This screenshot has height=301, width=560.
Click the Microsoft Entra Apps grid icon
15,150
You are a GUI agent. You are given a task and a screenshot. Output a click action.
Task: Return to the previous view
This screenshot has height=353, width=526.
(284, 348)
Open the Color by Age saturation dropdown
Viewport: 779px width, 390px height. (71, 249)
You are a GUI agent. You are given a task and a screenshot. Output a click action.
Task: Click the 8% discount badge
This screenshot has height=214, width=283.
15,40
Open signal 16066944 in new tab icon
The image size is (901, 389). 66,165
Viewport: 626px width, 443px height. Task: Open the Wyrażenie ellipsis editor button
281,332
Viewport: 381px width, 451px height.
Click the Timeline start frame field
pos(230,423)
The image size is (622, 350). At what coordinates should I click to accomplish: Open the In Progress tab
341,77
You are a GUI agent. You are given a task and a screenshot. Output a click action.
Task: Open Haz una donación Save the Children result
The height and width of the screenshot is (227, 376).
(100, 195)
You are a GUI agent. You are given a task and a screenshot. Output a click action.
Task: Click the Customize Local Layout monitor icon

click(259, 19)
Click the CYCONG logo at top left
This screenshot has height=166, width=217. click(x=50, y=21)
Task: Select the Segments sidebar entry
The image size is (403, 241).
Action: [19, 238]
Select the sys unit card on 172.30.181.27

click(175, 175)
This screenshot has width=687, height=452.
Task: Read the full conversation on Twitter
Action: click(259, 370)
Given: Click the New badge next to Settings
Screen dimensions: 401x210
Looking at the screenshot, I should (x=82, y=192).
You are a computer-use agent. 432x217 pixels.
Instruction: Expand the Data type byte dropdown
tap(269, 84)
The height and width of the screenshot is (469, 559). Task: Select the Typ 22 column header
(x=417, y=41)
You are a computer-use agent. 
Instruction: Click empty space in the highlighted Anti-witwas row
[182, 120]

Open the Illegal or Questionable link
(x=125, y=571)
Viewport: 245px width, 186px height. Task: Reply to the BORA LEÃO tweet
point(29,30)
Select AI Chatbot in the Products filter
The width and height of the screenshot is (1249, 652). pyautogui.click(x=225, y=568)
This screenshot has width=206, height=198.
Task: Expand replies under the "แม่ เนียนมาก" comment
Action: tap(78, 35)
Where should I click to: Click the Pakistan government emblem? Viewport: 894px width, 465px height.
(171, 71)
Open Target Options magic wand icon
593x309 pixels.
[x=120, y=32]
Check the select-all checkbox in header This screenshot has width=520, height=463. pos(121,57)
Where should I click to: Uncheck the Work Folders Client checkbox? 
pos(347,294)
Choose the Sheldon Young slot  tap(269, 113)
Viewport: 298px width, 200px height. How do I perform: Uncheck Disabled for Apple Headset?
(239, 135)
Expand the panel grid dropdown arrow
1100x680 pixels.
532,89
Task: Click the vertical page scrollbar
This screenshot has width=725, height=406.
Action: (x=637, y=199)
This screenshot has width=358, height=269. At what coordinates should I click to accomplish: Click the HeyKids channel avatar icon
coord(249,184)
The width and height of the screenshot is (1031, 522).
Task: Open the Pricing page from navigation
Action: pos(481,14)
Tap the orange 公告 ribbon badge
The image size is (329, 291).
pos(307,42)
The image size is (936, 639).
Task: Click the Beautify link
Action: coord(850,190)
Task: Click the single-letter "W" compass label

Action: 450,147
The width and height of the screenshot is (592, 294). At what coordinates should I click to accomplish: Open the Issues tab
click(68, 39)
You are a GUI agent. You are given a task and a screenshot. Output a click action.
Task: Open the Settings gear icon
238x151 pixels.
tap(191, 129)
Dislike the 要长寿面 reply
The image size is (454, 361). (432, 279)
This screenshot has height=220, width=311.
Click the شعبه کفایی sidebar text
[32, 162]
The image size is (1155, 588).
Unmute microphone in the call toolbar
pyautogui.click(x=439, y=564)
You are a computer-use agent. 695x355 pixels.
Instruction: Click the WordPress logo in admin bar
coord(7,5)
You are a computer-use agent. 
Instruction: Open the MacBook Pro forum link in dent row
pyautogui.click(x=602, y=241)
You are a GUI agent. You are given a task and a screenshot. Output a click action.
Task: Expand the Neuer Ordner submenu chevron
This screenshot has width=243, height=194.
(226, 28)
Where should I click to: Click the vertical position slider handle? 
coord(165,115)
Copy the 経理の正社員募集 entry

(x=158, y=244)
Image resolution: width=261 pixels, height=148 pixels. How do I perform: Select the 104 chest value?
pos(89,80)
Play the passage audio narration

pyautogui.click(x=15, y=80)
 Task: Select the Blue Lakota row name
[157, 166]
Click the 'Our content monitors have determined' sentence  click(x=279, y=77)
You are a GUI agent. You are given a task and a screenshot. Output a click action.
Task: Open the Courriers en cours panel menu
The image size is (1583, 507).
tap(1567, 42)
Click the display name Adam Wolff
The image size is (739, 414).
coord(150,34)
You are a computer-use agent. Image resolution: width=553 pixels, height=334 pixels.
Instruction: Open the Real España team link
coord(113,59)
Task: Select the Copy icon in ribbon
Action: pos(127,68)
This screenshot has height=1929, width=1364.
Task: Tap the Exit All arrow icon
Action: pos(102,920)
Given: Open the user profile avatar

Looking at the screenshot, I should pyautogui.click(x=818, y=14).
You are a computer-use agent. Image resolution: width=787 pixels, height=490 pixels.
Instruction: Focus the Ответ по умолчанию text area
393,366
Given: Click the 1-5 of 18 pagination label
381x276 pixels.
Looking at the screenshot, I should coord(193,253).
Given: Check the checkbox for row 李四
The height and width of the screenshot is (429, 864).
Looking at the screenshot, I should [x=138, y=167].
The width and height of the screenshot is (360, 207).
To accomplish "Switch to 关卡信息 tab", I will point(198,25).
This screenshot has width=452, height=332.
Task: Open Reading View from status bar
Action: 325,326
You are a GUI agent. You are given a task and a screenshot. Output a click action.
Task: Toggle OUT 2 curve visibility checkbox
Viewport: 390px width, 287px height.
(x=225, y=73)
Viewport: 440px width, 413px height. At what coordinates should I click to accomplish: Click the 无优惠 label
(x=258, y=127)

**Directions for this task**
Out of the entries above, write out only the lines between the line holding "Unmute microphone in the call toolbar" and the line holding "Given: Check the checkbox for row 李四", inclusive, each exactly as given.

**Exercise answer**
Unmute microphone in the call toolbar
pyautogui.click(x=439, y=564)
You are a computer-use agent. 695x355 pixels.
Instruction: Click the WordPress logo in admin bar
coord(7,5)
You are a computer-use agent. 
Instruction: Open the MacBook Pro forum link in dent row
pyautogui.click(x=602, y=241)
You are a GUI agent. You are given a task and a screenshot. Output a click action.
Task: Expand the Neuer Ordner submenu chevron
This screenshot has width=243, height=194.
(226, 28)
Where should I click to: Click the vertical position slider handle? 
coord(165,115)
Copy the 経理の正社員募集 entry

(x=158, y=244)
Image resolution: width=261 pixels, height=148 pixels. How do I perform: Select the 104 chest value?
pos(89,80)
Play the passage audio narration

pyautogui.click(x=15, y=80)
 Task: Select the Blue Lakota row name
[157, 166]
Click the 'Our content monitors have determined' sentence  click(x=279, y=77)
You are a GUI agent. You are given a task and a screenshot. Output a click action.
Task: Open the Courriers en cours panel menu
The image size is (1583, 507).
tap(1567, 42)
Click the display name Adam Wolff
The image size is (739, 414).
coord(150,34)
You are a computer-use agent. Image resolution: width=553 pixels, height=334 pixels.
Instruction: Open the Real España team link
coord(113,59)
Task: Select the Copy icon in ribbon
Action: pos(127,68)
This screenshot has height=1929, width=1364.
Task: Tap the Exit All arrow icon
Action: pos(102,920)
Given: Open the user profile avatar

Looking at the screenshot, I should pyautogui.click(x=818, y=14).
You are a computer-use agent. Image resolution: width=787 pixels, height=490 pixels.
Instruction: Focus the Ответ по умолчанию text area
393,366
Given: Click the 1-5 of 18 pagination label
381x276 pixels.
Looking at the screenshot, I should coord(193,253).
Given: Check the checkbox for row 李四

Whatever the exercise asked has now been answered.